Explain Codes LogoExplain Codes Logo

Splitting string into multiple rows in Oracle

sql
string-splitting
oracle-sql
data-refinement
Alex KataevbyAlex Kataev·Mar 7, 2025
TLDR

In Oracle, we can split a string into rows using the CONNECT BY LEVEL technique. The following example will break down a comma-separated list:

SELECT SUBSTR(txt, INSTR(txt, ',', 1, LEVEL) + 1, INSTR(txt, ',', 1, LEVEL + 1) - INSTR(txt, ',', 1, LEVEL) - 1) AS value FROM (SELECT 'apple,orange,banana' AS txt FROM dual) CONNECT BY LEVEL <= LENGTH(txt) - LENGTH(REPLACE(txt, ',')) + 1 AND PRIOR SYS_GUID() IS NOT NULL AND PRIOR txt IS NOT NULL;

LEVEL is your loyal friend that tracks the element count, SUBSTR & INSTR teamed up to carve out the slices of words, and CONNECT BY is the ultimate ringmaster that conducts the show until all elements are elegantly split.

Techniques for string splitting aficionados

Efficient word chopping with XMLTable

When your string chopping gets complex or you're in pursuit of performance, XMLTable might be the knife you are looking for.
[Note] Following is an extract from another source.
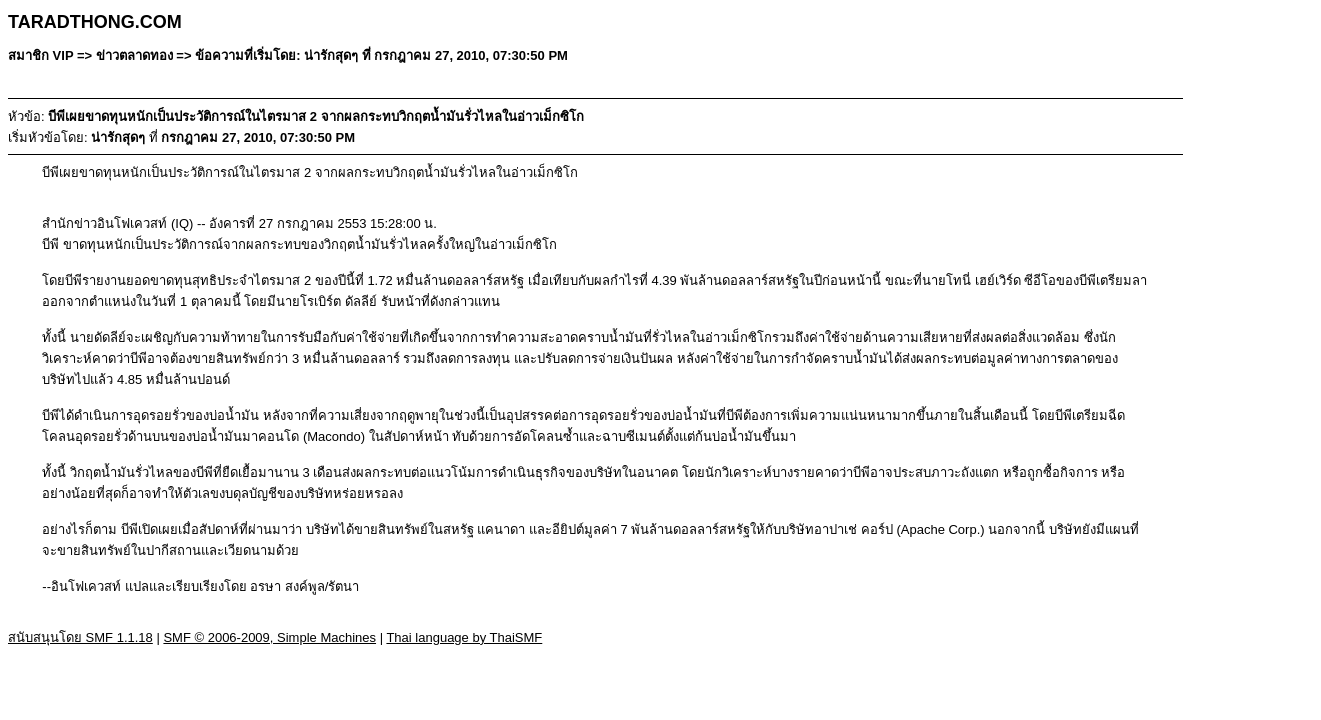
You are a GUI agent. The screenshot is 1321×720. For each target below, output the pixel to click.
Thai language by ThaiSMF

Acting as a robust XML parser, it can bestow some impressive SQL superpowers:

SELECT trim(column_value) as value FROM XMLTable(('"' || REPLACE(:csv, ',', '","') || '"'));

The REPLACE function wraps each word with quotes, and then XMLTable function treats the resulting string as XML, chopping it into neatly separated words.
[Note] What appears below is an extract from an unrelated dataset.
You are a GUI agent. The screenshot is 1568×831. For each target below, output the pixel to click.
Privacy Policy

Handy PL/SQL function for regular string bashing

If string splitting has become your daily bread, binding the above splitting operation in a PL/SQL function could be a time-saver and a nice addition to your toolbox:

CREATE OR REPLACE FUNCTION split_string ( p_list IN VARCHAR2, p_delim IN VARCHAR2 := ',' ) RETURN sys.OdciVarchar2List PIPELINED IS BEGIN FOR i IN ( SELECT REGEXP_SUBSTR(p_list, '[^' || p_delim || ']+', 1, LEVEL) as element FROM dual CONNECT BY REGEXP_SUBSTR(p_list, '[^' || p_delim || ']+', 1, LEVEL) IS NOT NULL ) LOOP PIPE ROW(i.element); END LOOP; RETURN; END split_string;

Now, call this function whenever you need to do the string splitting, and voilà, you got a reusable and efficient string splitter at your disposal.
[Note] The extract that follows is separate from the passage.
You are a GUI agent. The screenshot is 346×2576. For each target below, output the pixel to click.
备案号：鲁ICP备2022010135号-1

Splitting with the MODEL clause because reasons

The MODEL clause, a mighty SQL feature that simulates spreadsheet-like operations, can be utilised for manipulating data sets and splitting strings, because who doesn't like to emulate Excel in SQL:

WITH dataset AS ( SELECT 'Wilson,Field,Gates' AS csv FROM dual ) SELECT value FROM dataset MODEL DIMENSION BY (0 as id) MEASURES (csv as value, 0 as start_pos, 0 as end_pos) RULES ITERATE (1000) /* Because we like to push the limits */ ( start_pos[ITERATION_NUMBER] = CASE ITERATION_NUMBER WHEN 0 THEN 1 ELSE end_pos[ITERATION_NUMBER-1]+2 END, end_pos[ITERATION_NUMBER] = INSTR(csv[0], ',', start_pos[ITERATION_NUMBER]), value[ITERATION_NUMBER] = CASE WHEN end_pos[ITERATION_NUMBER] > 0 THEN SUBSTR(csv[0], start_pos[ITERATION_NUMBER], end_pos[ITERATION_NUMBER] - start_pos[ITERATION_NUMBER]) ELSE SUBSTR(csv[0], start_pos[ITERATION_NUMBER]) END ) WHERE value IS NOT NULL ORDER BY id;

The MODEL clause is like an army Swiss knife that allows you to slice and dice your data into multiple dimensions. You can use it to allocate positions of each comma in your string, simulate an iterative process, and extract data segments.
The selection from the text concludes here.